Aggressive therapy for patients with septic shock should be tailored the site of
infection and the individual patient. Hospitalized patients require high dose
intravenous antibiotic therapy with an antimicrobial spectrum that covers aerobic and
anaerobic organisms (Tienam – 1000 mg 4 times a day intravenous each 6 hours. Its
daily dose is 4 gram. Cyprinol – intravenous administration 400 mg twice a day).
Surgical intervention - hysterectomy should be performed immediately. Pulmonary
ventilation, disseminated intravascular coagulopathy elimination, normalization of
vascular tone, immunocorrection, detoxycation therapy have been prescribed.
ANAPHYLACTIC SHOCK
Anaphylactic shock is a allergic reaction of human organism as result of
bounding of different origin antigens with antibodies which are fixed on the cell
membranes. It is leading to cell’ membranes destruction and excessive entering into
the blood such substances as histamine, serotonin, acetylcholine, and some
substances of anaphylaxia. The last ones effect into the vessels and provoke arterial
blood pressure decreasing and , as result, development of hypovolemia and tissual
hypoxia. Human reaction should be general and local. Local reaction is characterized
by edema in the site of drug’ injection, its chills, and hyperemia (allergic
manifestation after drug’s administration). General reaction is manifested by
respiratory, cardiovascular disorders.
Such forms of anaphylactic shock have been distinguished as typical,
hemodynamics, asphyxial, cerebral, and abdominal.
The management of the patients with anaphylactic shock consists of medicines
that have been eliminated cardiovascular, respiratory, epileptic disorders, antyallergic
drugs.
The urgent care in the case of anaphylactic shock include:
1. Intravenous administration of adrenalini hydrochloridu 0.1 % - 1, 0.
In cardiac arrest – this drug is injected intracardiac.
2. Injection in the place of allergen’ entering adrenalini hydrtochloridi also.
3. The place above the allergic drug injection should be pressed obligatory.

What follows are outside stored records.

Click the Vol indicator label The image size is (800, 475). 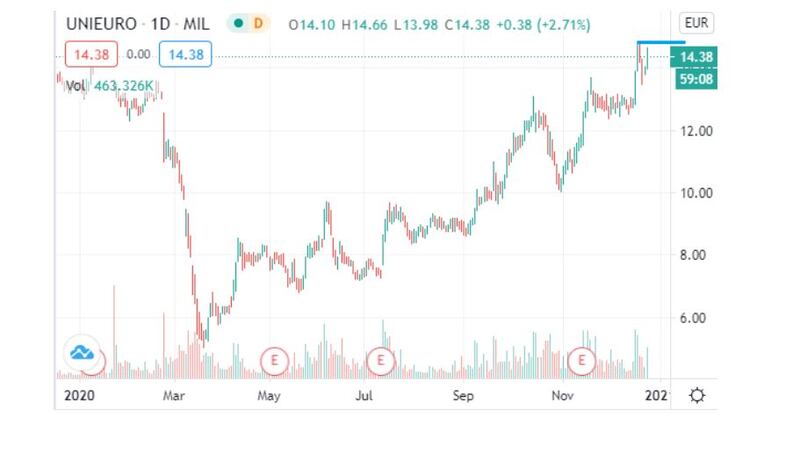[76, 86]
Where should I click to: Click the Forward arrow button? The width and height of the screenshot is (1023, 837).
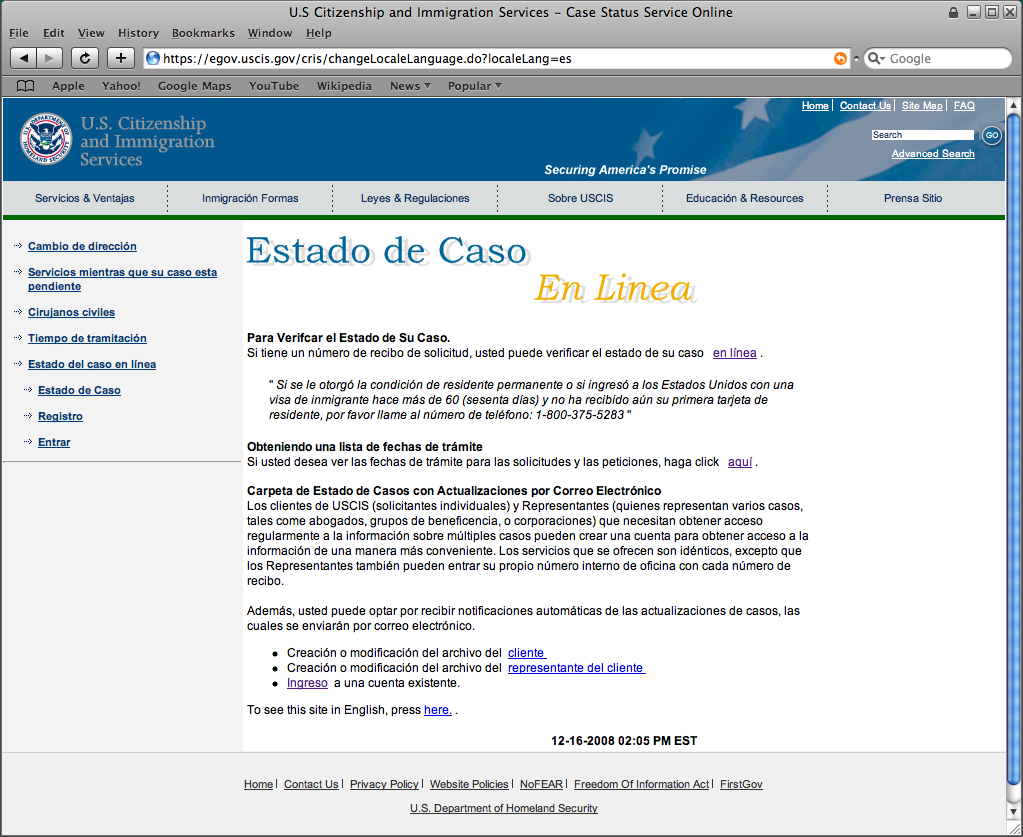(50, 58)
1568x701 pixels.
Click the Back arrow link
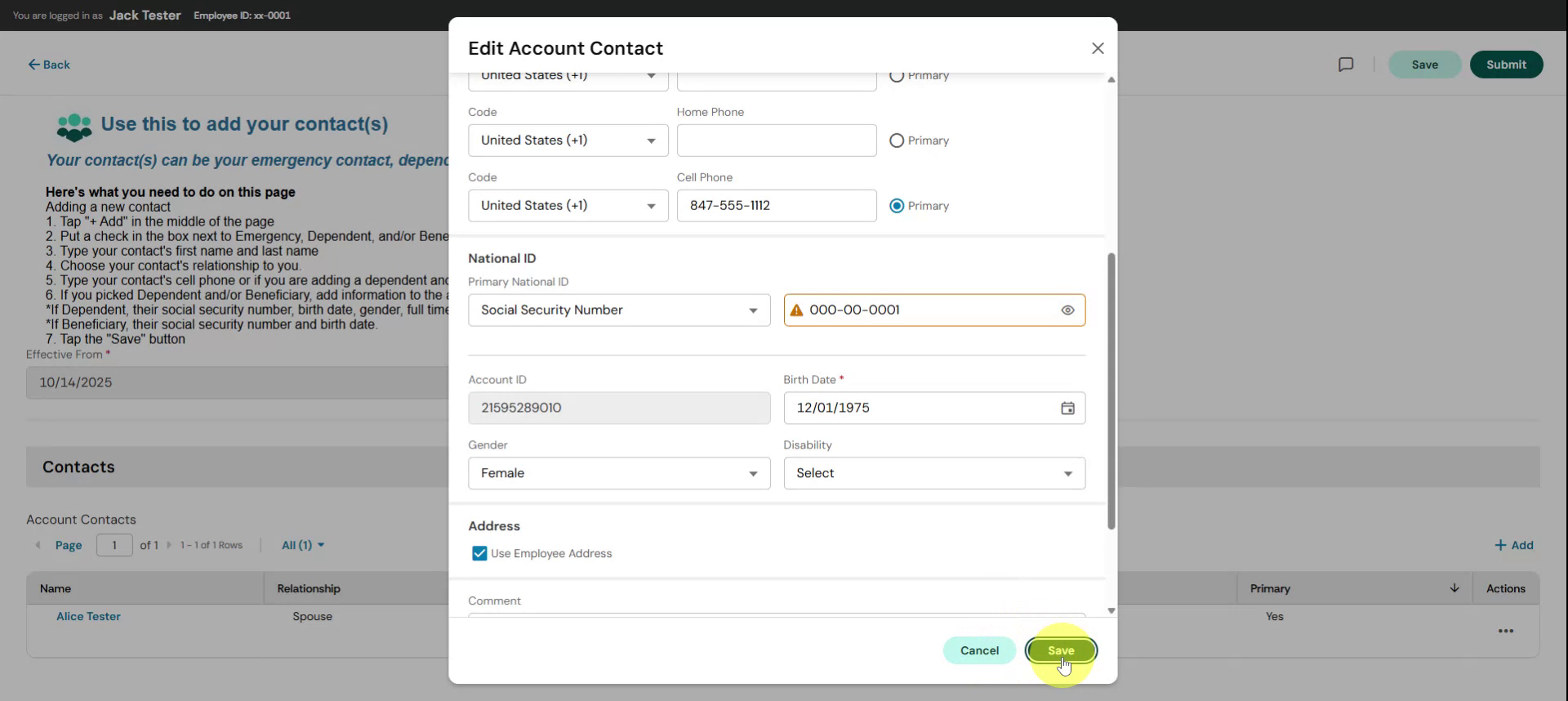click(x=49, y=65)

3. For elimination respiratory disorders (asphyxia) intravenous (or
intramuscular) administration of Cordiamine 4 ml, Coffeini benzoate Natrii – 10 %
- 10. 0 ml, Euphylline – 2,4 % - 10, 0 ml have been prescribed.

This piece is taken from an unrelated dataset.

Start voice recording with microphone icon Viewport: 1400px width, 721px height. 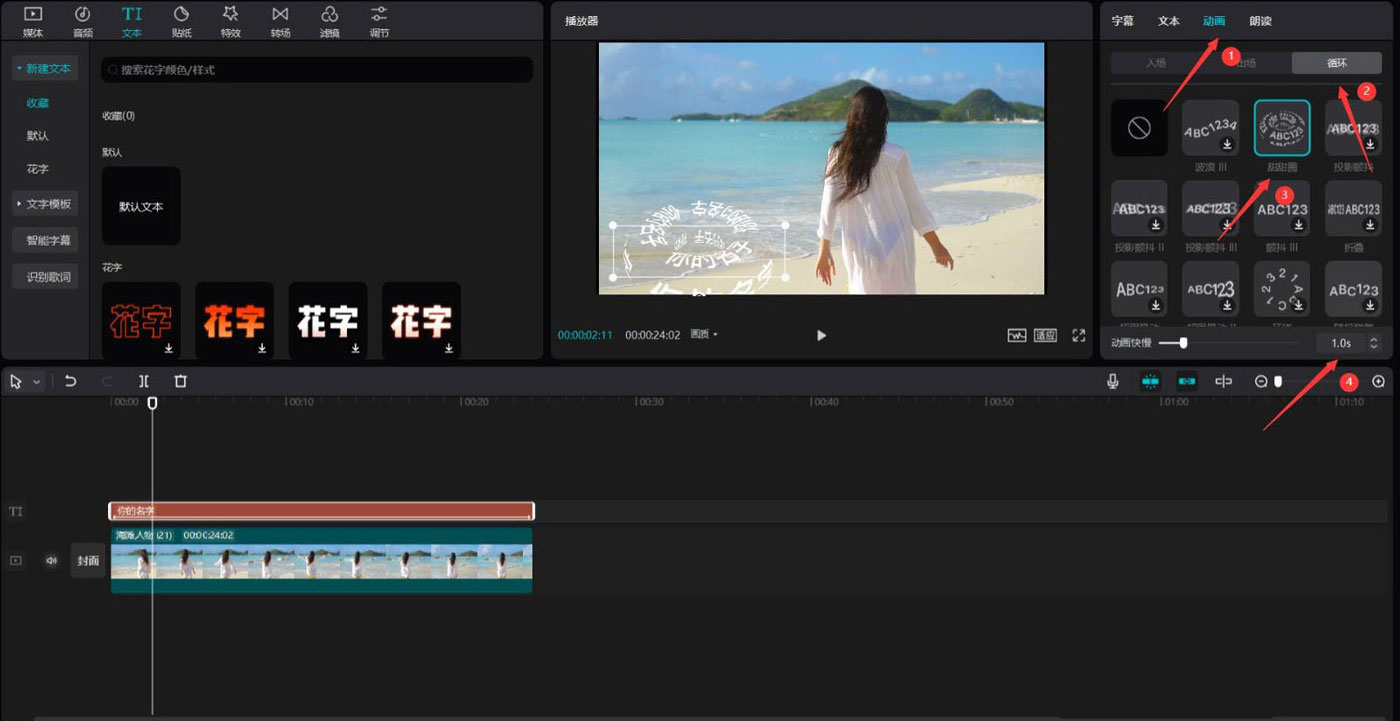[x=1112, y=381]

4. Cortycosteroids are very effective for allergic manifestations elimination.
Prednizolone in the dose 0,005 g/kg intravenous, Dexamatazone – 0,02 g
intravenous, Hydrocortizone – 0,5 g into 0,9 % Nacl have been prescribed.
4. Antyhistaminic drugs are indicated also – Diphynylhydramine hydrochloride
– 1, 0 % - 5 ml, Suprastin – 2-6 ml 2 % intravenous or intramuscular.
5. Epileptic state is eliminated by intravenous administration of Aminazine – 2,5
% - 2 ml or Sibazone – 0,5 % - 2-4 ml.
Introduction of detoxycative, hypoallergenic, dehydrative drugs and
glucocorticoids is prescribed during 8-10 days after anaphylactic reaction.